BIOLOGICAL SCIENCES

Tracking the Circadian Clock

Close-up of eye

Biology dictates that DNA creates proteins that create — among other things — metabolites, the outputs of metabolism. In organisms from fungi to humans, the relationship between these players is heavily influenced by our internal circadian clock, and responds to environmental influences (such as a prolonged day) with implications for industry as well as human health.

“Many disorders associated with disrupting our circadian clocks have links to inflammation, which is an immune system response,” says Jennifer Hurley, assistant professor of biological sciences. “I think that by disrupting our clocks, we may be altering our metabolic output and chronically inflaming our bodies.”

But the system, which is enormously complex, is poorly understood.

To better understand this system, researchers at Rensselaer, Dartmouth, and the Pacific Northwest National Laboratory are collaborating on a project that uses data — tracking levels of RNA and protein in a cell as they fluctuate with the day/night cycle — to create a computer model depicting how the metabolic environment influences cells throughout the circadian day.

“The complexity of this system is phenomenal; the interactions within a single cell could generate millions of data points,” says Hurley, Rensselaer lead on the project, which is supported by a $3.1 million grant from the National Institutes of Health. “The intricacy is unfathomable by the human mind alone, but computer modeling combined with experimentation can help us to understand this system.”
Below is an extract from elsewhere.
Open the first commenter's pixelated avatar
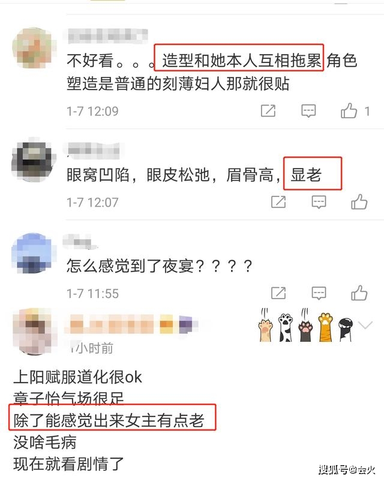384x480 pixels. click(x=34, y=47)
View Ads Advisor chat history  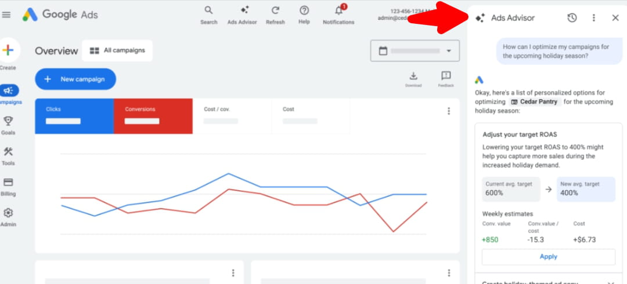tap(572, 18)
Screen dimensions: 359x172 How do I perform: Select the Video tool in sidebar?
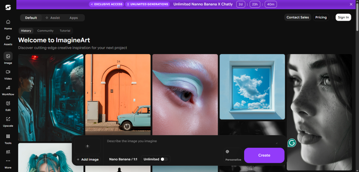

Hurley, an expert in circadian biology, has built massive data sets that track clock-controlled levels of RNA and protein in Neurospora, a fungus which produces cellulases, proteins useful to the biofuels industry because they break down cellulose in plants.

While the more profound impacts of the research may relate to human biology, the project also may make it possible to boost Neurospora’s production of cellulase, a benefit to the biofuels industry.

The research was funded by Rensselaer, the Jefferson Project at Lake George (a partnership of Rensselaer, IBM, and The Fund for Lake George), and a National Science Foundation Graduate Research Fellowship.